**原文**.
━━━━━━━━━━━━━━━━━━━━━━━━━━━━━━
本発明は、ターポリン、その製造方法及びフレキシブルコンテナバッグに関する。
ポリエステル平織布等の基布の両面に、ターポリン用樹脂組成物から形成された防水樹脂層を設けたターポリン(防水布)が様々な分野に適用されており、その重要な分野の一つとしてフレキシブルコンテナバッグへの適用がある。フレキシブルコンテナバッグに適用するターポリンに対しては、一般に、高周波ウェルダー溶着性、高周波ウェルダー溶着部の剥離強度(以下、高周波ウェルダー溶着剥離強度)が良好であることが求められている。また、ターポリン用樹脂組成物については、良好な加工性も求められている。このため、ターポリンの樹脂層を形成するためのターポリン用樹脂組成物の主要樹脂としてエチレン−不飽和エステル(酢酸ビニル)共重合体の使用が提案されている(特許文献1)。
ところで、フレキシブルコンテナバッグの主要用途の一つとして、食塩、岩塩等の保管・運搬が挙げられる。フレキシブルコンテナバッグで保管・運搬した食塩や岩塩等は、必要に応じてフレキシブルコンテナバックから取り出し、調味料等に使用する際に、水に溶解させている。
特開平10−77066号公報
しかしながら、エチレン−不飽和エステル共重合体ベースのターポリンから作成したフレキシブルコンテナバッグの場合、そのバッグで保管・運搬した食塩等を、水に溶解すると泡立つ場合があった。本来、食塩を水に溶解させても泡立ちが生じるものではないが、そのような泡立ちを生じさせた食塩等については、フレキシブルコンテナバッグから泡立ちの原因となる不純物の混入が疑われる。
━━━━━━━━━━━━━━━━━━━━━━━━━━━━━━
**提供資料**.
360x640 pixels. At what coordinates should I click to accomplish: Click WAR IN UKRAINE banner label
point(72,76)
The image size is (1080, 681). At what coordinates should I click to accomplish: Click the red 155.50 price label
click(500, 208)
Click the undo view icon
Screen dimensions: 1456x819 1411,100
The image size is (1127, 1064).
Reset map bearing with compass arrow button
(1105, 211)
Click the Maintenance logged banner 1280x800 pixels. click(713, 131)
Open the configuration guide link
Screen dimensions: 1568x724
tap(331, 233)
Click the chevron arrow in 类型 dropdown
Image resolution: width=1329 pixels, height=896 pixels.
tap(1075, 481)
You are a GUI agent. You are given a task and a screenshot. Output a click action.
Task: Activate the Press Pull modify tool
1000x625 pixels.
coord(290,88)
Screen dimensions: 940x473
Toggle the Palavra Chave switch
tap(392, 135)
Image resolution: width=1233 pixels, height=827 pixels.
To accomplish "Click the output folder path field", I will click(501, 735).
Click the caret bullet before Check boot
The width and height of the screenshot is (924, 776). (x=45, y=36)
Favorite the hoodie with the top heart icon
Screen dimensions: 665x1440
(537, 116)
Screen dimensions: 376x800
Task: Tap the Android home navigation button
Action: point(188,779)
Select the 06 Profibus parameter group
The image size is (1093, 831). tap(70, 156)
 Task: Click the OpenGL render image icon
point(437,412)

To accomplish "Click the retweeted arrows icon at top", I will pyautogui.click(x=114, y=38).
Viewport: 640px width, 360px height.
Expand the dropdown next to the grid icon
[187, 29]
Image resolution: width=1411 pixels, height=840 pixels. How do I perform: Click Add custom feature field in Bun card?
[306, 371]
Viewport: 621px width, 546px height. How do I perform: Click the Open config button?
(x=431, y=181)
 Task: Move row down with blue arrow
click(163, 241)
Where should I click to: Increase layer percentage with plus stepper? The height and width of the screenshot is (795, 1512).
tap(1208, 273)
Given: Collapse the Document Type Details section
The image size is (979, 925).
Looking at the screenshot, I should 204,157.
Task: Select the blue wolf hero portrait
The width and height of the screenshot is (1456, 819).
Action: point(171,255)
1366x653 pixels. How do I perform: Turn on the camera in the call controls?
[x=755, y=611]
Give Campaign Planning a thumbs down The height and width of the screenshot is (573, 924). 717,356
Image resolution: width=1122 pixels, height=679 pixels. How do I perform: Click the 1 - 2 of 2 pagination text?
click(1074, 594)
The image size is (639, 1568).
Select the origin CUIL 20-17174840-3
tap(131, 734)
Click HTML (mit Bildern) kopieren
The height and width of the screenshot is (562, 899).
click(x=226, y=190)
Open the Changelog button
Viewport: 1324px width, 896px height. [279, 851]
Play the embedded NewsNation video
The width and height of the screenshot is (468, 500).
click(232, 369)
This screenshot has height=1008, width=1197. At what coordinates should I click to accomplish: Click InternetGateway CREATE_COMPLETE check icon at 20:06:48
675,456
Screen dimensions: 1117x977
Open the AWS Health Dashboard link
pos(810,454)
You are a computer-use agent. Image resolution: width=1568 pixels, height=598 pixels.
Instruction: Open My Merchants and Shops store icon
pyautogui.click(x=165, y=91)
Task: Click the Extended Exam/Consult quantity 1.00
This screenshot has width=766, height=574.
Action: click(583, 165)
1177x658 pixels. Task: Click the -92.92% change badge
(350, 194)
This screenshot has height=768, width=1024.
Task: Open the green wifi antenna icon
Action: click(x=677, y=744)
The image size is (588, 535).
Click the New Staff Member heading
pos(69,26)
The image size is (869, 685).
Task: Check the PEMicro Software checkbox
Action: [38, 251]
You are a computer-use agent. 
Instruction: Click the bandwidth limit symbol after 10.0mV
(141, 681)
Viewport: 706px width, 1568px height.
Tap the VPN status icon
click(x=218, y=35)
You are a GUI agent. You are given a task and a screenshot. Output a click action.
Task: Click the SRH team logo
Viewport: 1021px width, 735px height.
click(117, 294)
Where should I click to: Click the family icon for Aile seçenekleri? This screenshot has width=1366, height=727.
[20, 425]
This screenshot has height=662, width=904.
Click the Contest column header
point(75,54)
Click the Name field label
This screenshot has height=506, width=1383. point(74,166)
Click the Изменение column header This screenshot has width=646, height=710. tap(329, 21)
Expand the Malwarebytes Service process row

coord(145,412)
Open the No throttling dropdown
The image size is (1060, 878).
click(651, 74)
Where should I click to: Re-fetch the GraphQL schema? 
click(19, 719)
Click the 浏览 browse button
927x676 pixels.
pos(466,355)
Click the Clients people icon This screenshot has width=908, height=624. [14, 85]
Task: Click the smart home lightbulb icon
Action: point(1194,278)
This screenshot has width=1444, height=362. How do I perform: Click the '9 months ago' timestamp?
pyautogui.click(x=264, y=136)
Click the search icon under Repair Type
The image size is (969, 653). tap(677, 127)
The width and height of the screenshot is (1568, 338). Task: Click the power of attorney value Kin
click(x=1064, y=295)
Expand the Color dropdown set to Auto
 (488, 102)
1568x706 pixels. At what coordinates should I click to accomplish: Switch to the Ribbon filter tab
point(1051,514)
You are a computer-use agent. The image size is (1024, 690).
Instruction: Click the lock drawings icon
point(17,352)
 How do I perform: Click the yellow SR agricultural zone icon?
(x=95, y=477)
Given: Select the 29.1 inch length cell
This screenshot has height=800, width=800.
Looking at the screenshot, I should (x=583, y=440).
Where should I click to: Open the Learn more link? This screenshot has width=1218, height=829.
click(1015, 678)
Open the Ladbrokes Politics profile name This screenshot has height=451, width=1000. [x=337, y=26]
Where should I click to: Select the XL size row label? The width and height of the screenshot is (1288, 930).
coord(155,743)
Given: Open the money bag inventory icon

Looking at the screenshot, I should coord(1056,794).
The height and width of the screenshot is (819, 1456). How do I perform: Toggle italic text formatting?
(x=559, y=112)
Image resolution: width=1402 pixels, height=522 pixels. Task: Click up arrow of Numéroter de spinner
━━━━━━━━━━━━━━━━━━━━━━━━━━━━━━
**課題 1**.
原文の「本発明は、ターポリン、その製造方法及びフレキシブルコンテナバッグに関する。」から「案されている(特許文献1)。」まで(両端を含む)を、「フレキシブルコンテナバッグ」を「フレコンバッグ」に置き換えて書き直してください。
**課題 2**.
原文では、フレキシブルコンテナバッグの主要用途の一つとして何が挙げられていますか。

**解答例 1**.
本発明は、ターポリン、その製造方法及びフレコンバッグに関する。
ポリエステル平織布等の基布の両面に、ターポリン用樹脂組成物から形成された防水樹脂層を設けたターポリン(防水布)が様々な分野に適用されており、その重要な分野の一つとしてフレコンバッグへの適用がある。フレコンバッグに適用するターポリンに対しては、一般に、高周波ウェルダー溶着性、高周波ウェルダー溶着部の剥離強度(以下、高周波ウェルダー溶着剥離強度)が良好であることが求められている。また、ターポリン用樹脂組成物については、良好な加工性も求められている。このため、ターポリンの樹脂層を形成するためのターポリン用樹脂組成物の主要樹脂としてエチレン−不飽和エステル(酢酸ビニル)共重合体の使用が提案されている(特許文献1)。

**解答例 2**.
食塩、岩塩等の保管・運搬です。